Similar to https://github.com/ggerganov/llama.cpp/pull/1087, CUDA APIs are replaced by MUSA APIs using macros, and a new build option is added to Makefile and CMake.

# make
make GGML_MUSA=1

# CMake
cmake -B build -DGGML_MUSA=ON
cmake --build build --config Release

I also sent a PR to Ollama to integrate MTGPU to it and all the tests were performed through Ollama. Tested models are:

tinyllama:latest (1b)
llama3:latest (8b)
qwen2:72b

[x] I have read the contributing guidelines
Self-reported review complexity:
- [ ] Low
- [x] Medium
- [ ] High

Jul 09 '24 01:07 yeahdongcn

I am one of the primary llama.cpp CUDA developers. I would in principle be willing to buy a Moore Threads GPU and to test any code changes I do in order to assert that they don't break MUSA. On the Moore Threads website I only see a "Buy Now" button for the MTT S80. Would testing and performance optimization on that GPU be representative of an MTT S4000?

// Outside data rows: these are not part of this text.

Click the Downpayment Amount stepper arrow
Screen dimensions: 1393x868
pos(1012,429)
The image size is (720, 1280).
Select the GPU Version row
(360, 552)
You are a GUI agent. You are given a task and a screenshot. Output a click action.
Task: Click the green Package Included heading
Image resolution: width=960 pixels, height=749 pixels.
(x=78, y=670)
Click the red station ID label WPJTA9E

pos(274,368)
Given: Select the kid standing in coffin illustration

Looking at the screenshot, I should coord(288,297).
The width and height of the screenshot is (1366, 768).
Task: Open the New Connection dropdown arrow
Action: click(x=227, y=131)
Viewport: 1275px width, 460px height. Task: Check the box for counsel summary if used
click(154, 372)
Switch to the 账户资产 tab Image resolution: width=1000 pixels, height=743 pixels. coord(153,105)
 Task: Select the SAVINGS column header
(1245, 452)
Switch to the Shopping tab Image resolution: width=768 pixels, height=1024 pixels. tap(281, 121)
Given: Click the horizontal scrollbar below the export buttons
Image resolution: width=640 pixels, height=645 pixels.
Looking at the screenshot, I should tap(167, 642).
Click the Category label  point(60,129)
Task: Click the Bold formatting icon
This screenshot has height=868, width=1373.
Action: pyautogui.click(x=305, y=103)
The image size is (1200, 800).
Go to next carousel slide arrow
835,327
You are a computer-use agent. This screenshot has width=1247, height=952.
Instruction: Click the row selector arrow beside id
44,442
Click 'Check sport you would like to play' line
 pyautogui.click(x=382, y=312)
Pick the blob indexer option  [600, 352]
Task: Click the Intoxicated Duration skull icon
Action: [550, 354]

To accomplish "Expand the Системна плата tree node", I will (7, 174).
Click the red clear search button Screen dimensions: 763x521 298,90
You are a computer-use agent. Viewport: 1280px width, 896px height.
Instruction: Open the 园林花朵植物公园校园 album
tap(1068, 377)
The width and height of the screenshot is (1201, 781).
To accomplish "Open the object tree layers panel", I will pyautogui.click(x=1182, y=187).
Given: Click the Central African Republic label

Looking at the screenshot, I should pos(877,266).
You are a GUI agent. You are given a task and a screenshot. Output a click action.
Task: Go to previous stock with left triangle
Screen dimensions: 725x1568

Jul 09 '24 07:07 JohannesGaessler

I am one of the primary llama.cpp CUDA developers. I would in principle be willing to buy a Moore Threads GPU and to test any code changes I do in order to assert that they don't break MUSA. On the Moore Threads website I only see a "Buy Now" button for the MTT S80. Would testing and performance optimization on that GPU be representative of an MTT S4000?

Thank you for checking out this PR! Yes, the current code changes were tested on the MTT S4000 (--cuda-gpu-arch=mp_22) and this model of GPU only ships with our data center solution. I will test the code changes on the MTT S80 (--cuda-gpu-arch=mp_21) and let you know the results.

Jul 09 '24 07:07 yeahdongcn

@JohannesGaessler @slaren I've addressed most of your comments—thank you again for the review. However, two comments related to compilation remain unresolved. I am currently collaborating with our compiler team to address these issues, but it may take longer than anticipated. Are there any other concerns regarding the remaining changes?

Jul 22 '24 01:07 yeahdongcn

Eventually we should move all the HIP and MUSA-specific code to its own headers.

No problem. I can start working on this.

Jul 25 '24 00:07 yeahdongcn

In an earlier post you said:

Thank you for checking out this PR! Yes, the current code changes were tested on the MTT S4000 (--cuda-gpu-arch=mp_22) and this model of GPU only ships with our data center solution. I will test the code changes on the MTT S80 (--cuda-gpu-arch=mp_21) and let you know the results.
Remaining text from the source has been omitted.